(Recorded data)
+ + + + +

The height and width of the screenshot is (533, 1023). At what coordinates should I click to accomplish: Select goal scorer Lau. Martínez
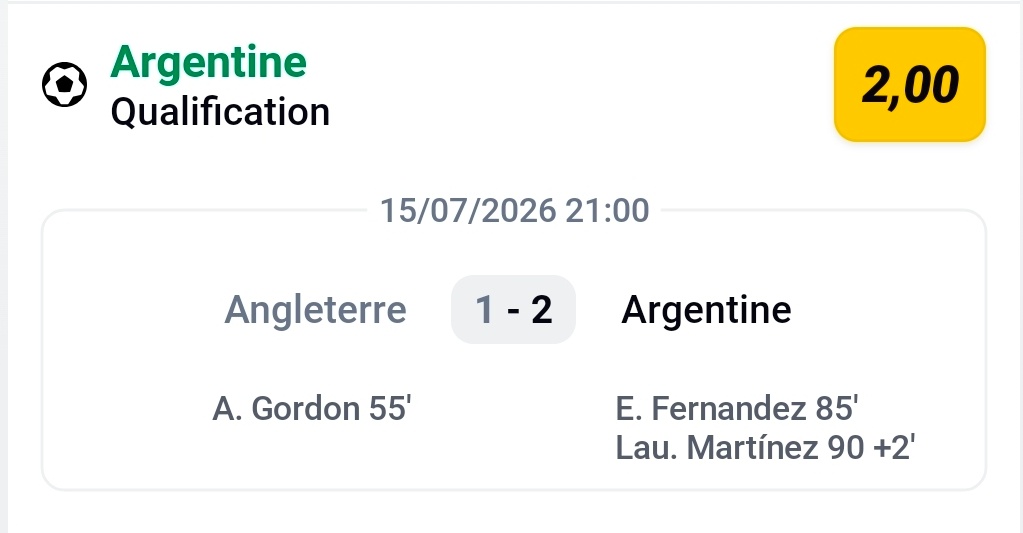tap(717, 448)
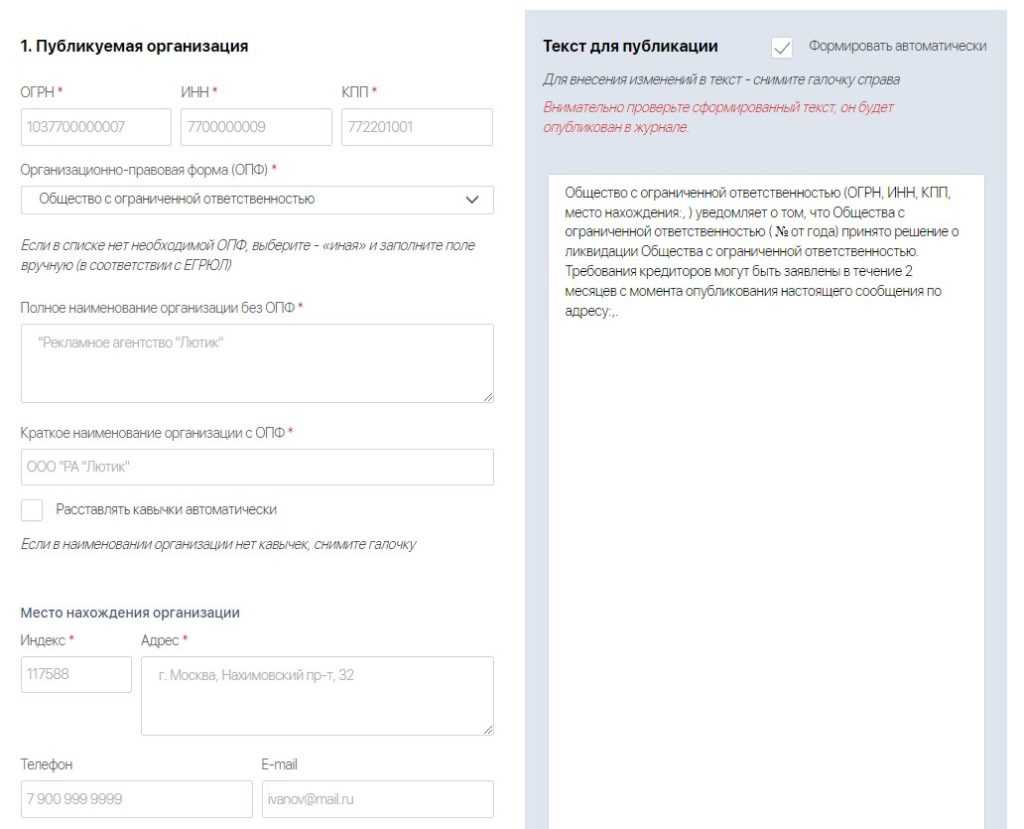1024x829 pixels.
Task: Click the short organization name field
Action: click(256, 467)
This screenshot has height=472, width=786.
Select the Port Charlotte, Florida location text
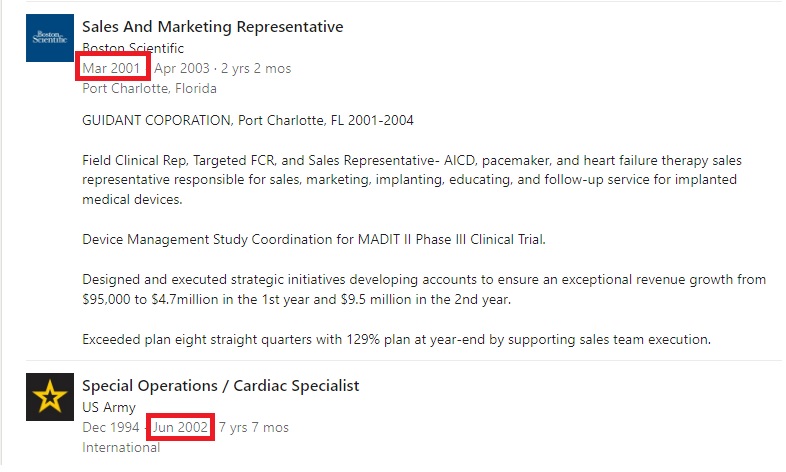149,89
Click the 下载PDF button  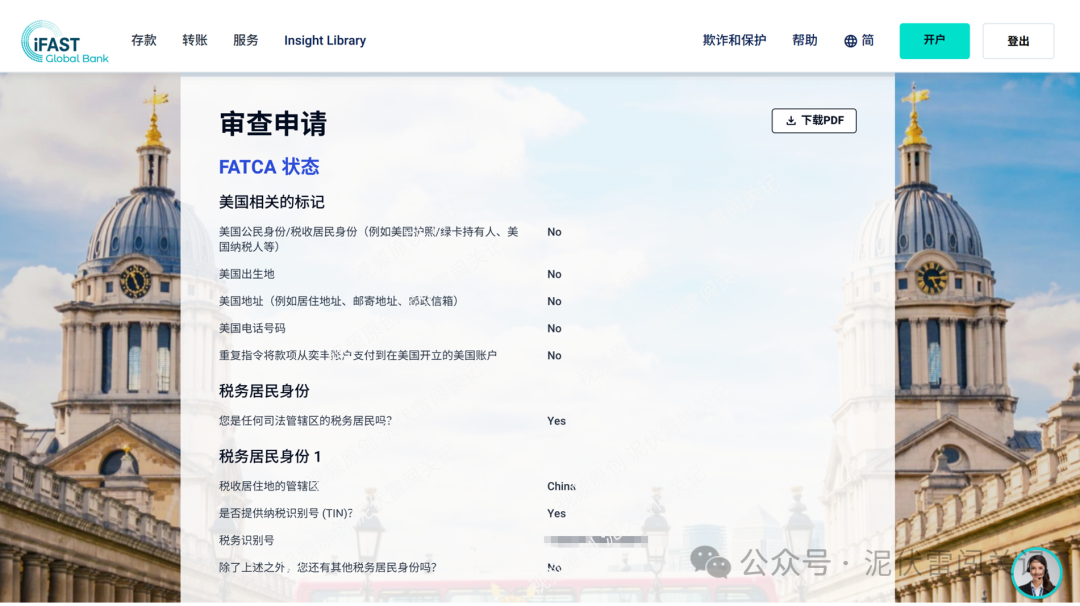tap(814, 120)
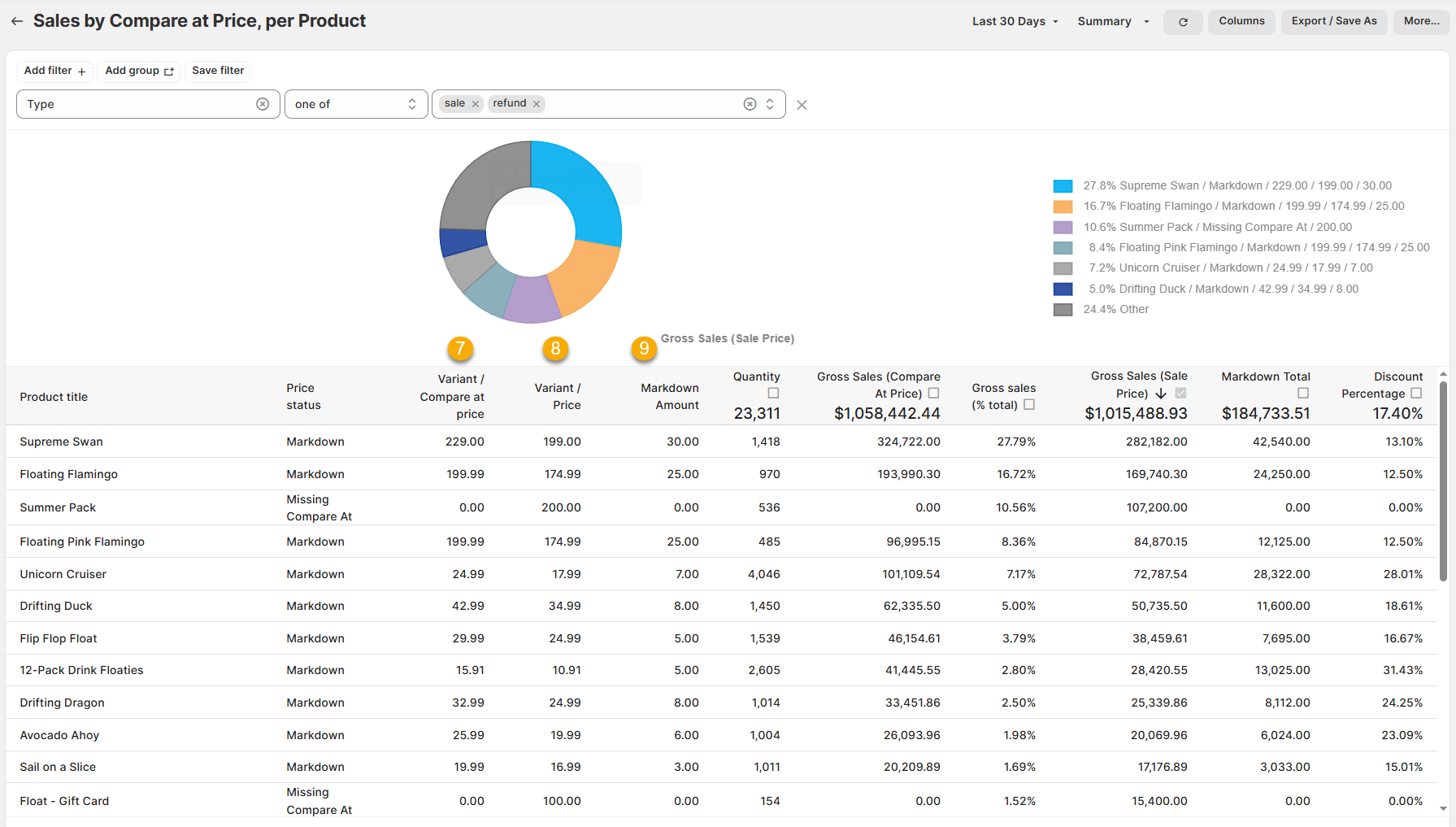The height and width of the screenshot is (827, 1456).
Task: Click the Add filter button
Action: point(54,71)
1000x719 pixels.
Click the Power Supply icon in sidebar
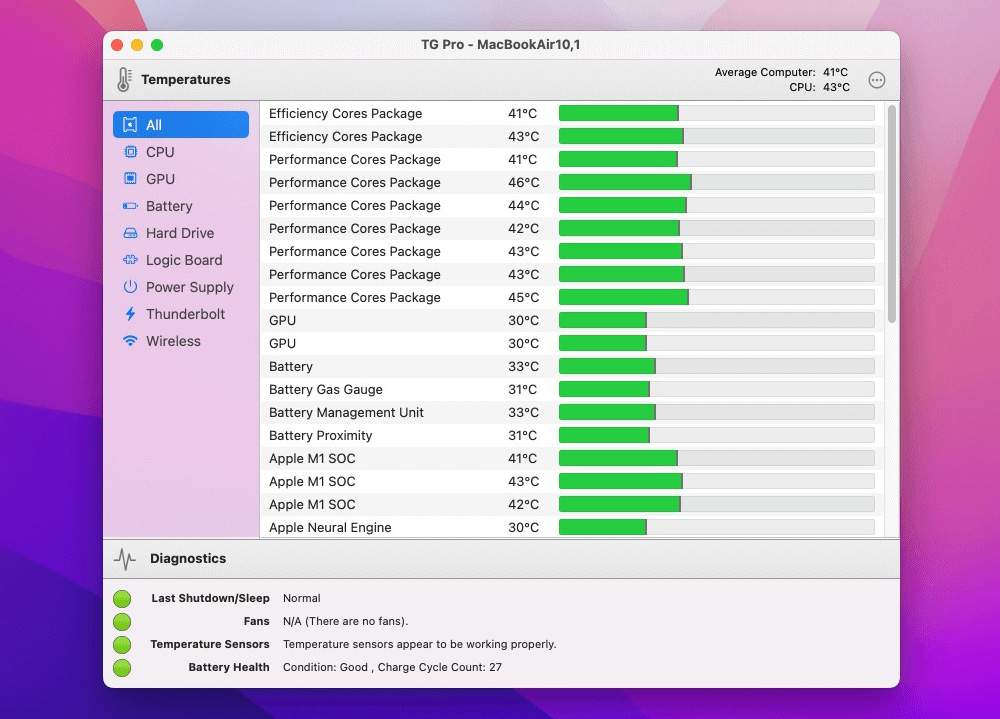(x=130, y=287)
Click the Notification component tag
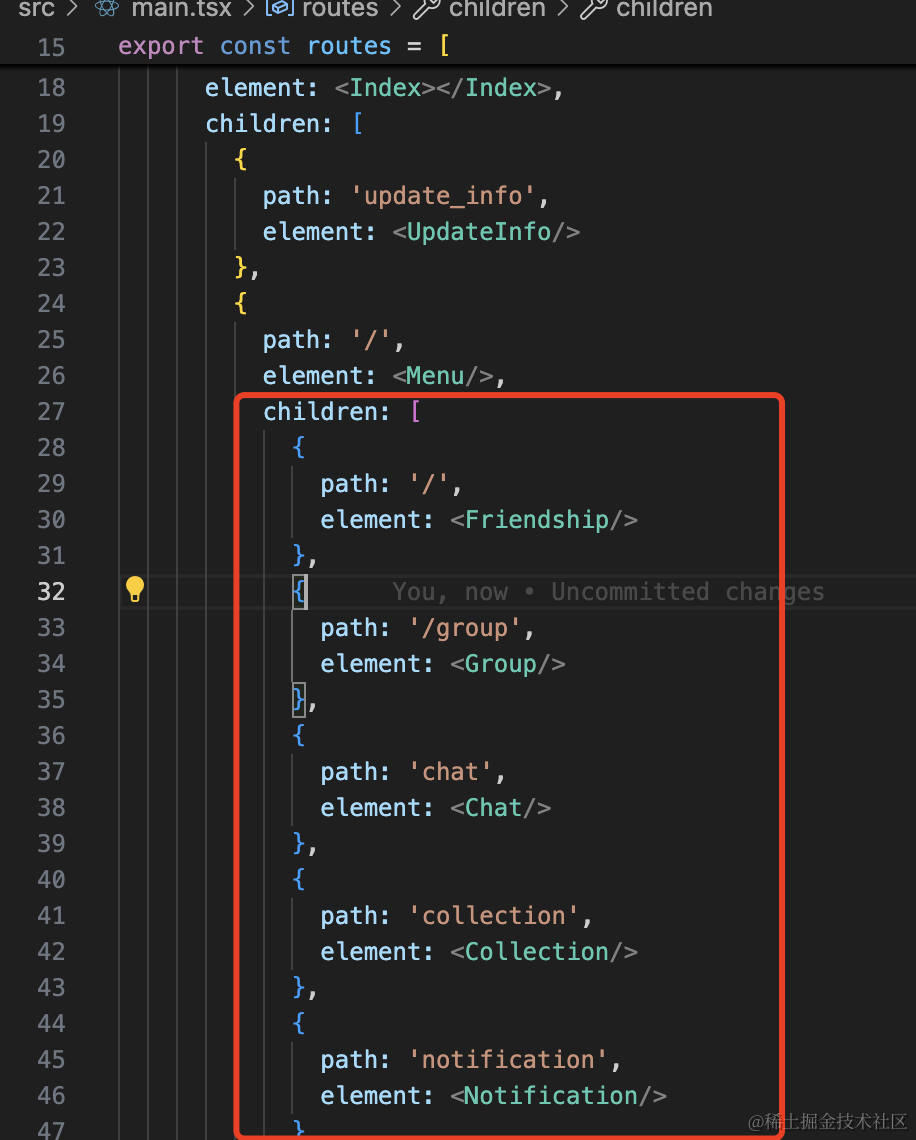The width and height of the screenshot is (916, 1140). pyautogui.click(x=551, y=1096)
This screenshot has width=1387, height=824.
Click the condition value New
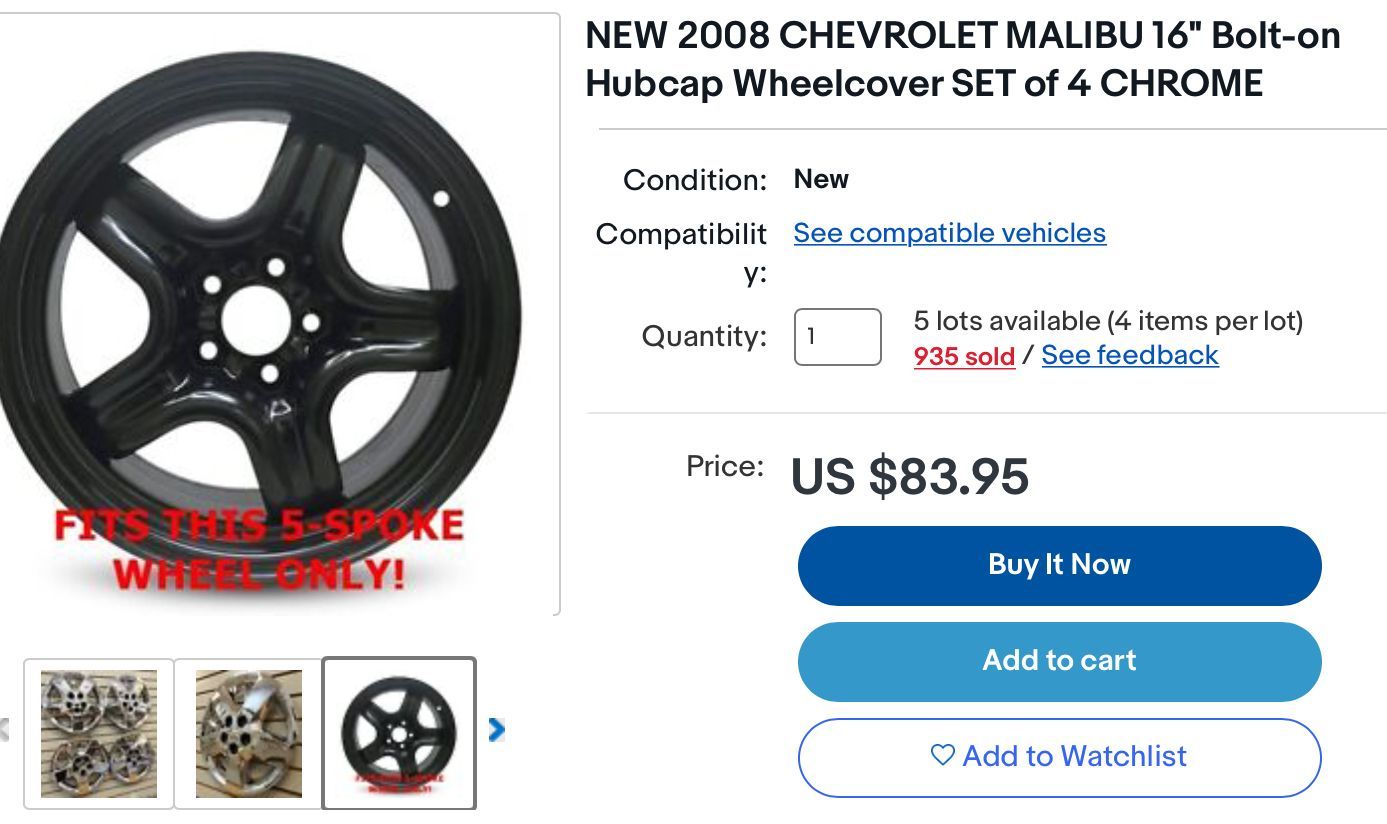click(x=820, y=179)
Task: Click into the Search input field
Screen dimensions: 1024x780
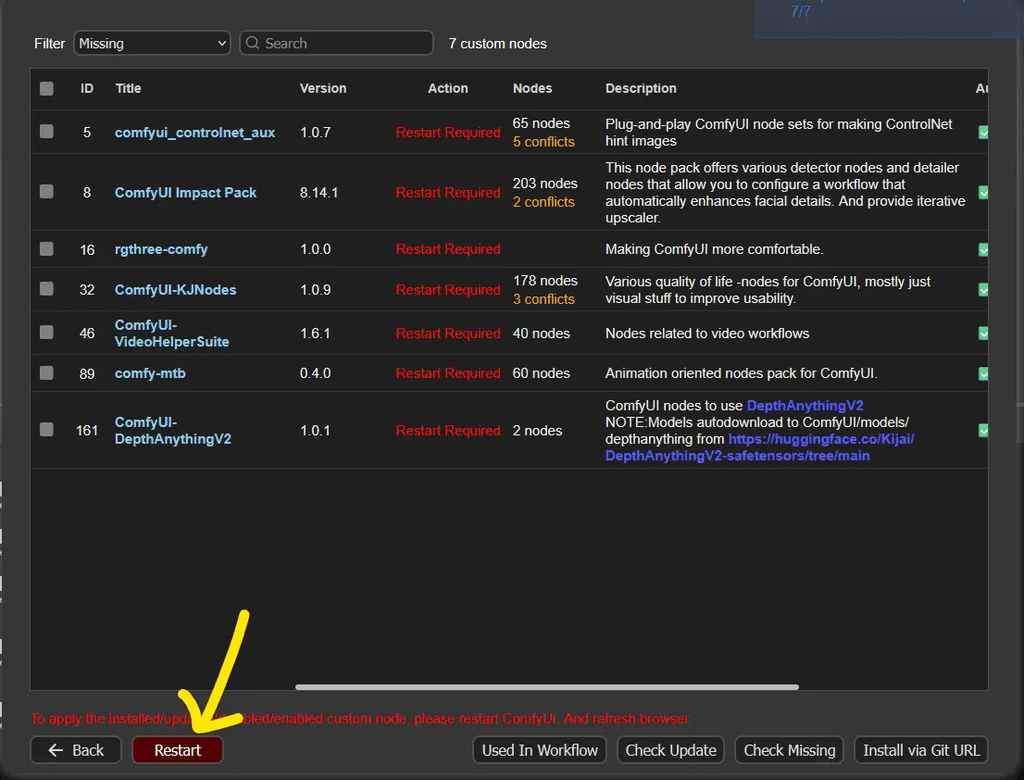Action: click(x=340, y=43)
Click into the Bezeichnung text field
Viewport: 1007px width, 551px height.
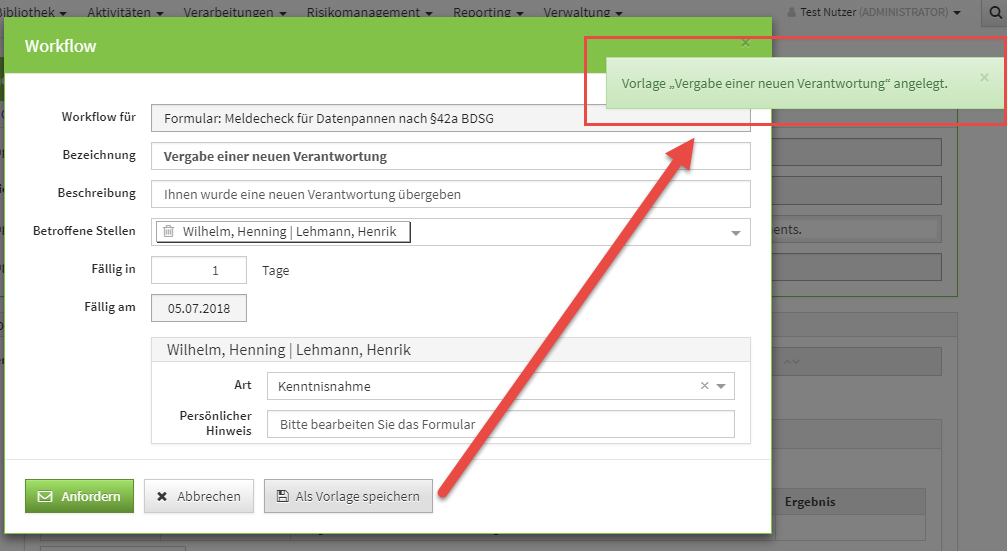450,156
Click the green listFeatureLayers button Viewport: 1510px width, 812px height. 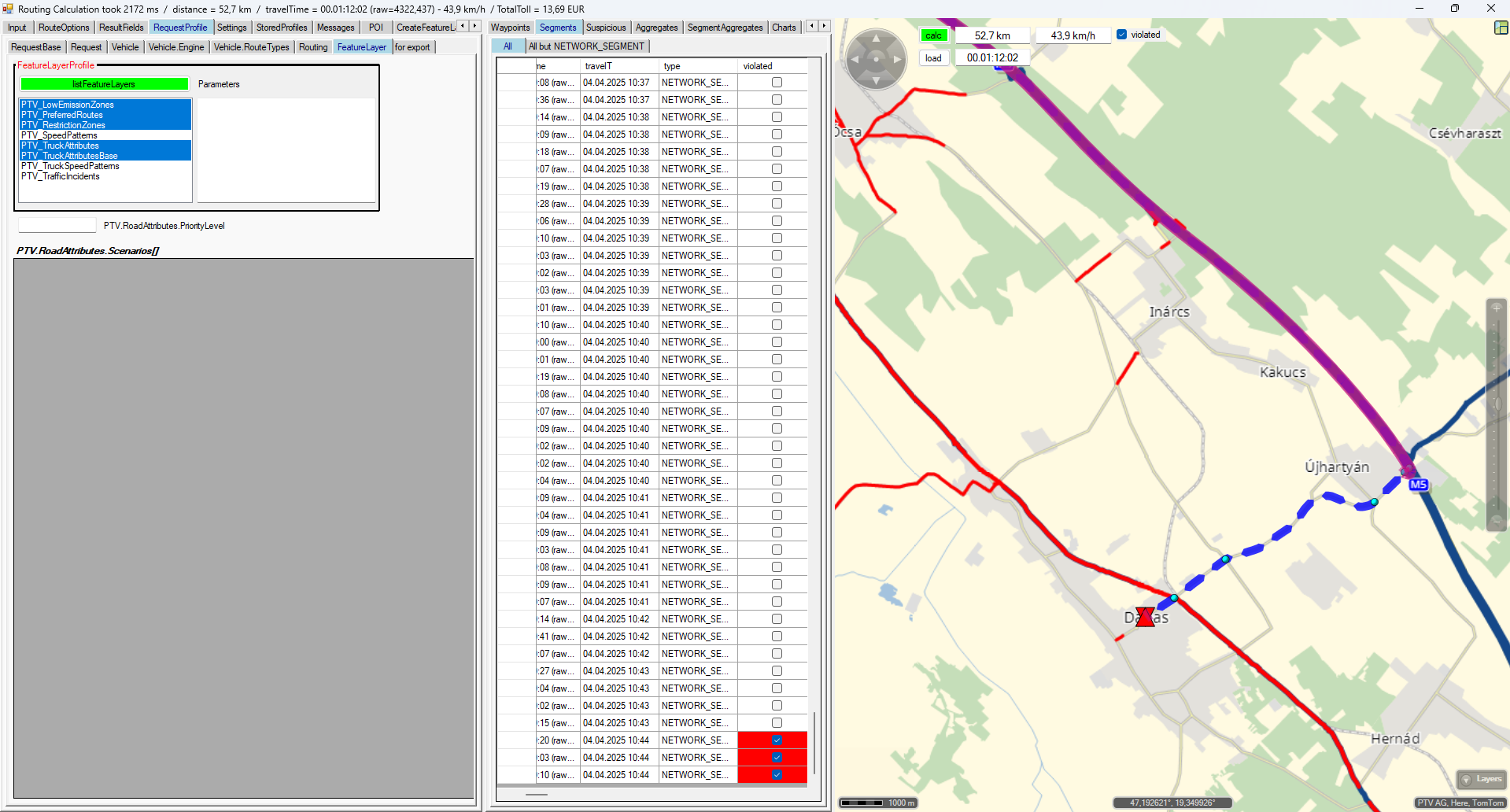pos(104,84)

+ + + + +

_WHAT YOU NEED TO DO_. Copy each line of the items above that contains the word "This".

_EXPECTED ANSWER_.
This screenshot has height=472, width=786.
This screenshot has width=1387, height=824.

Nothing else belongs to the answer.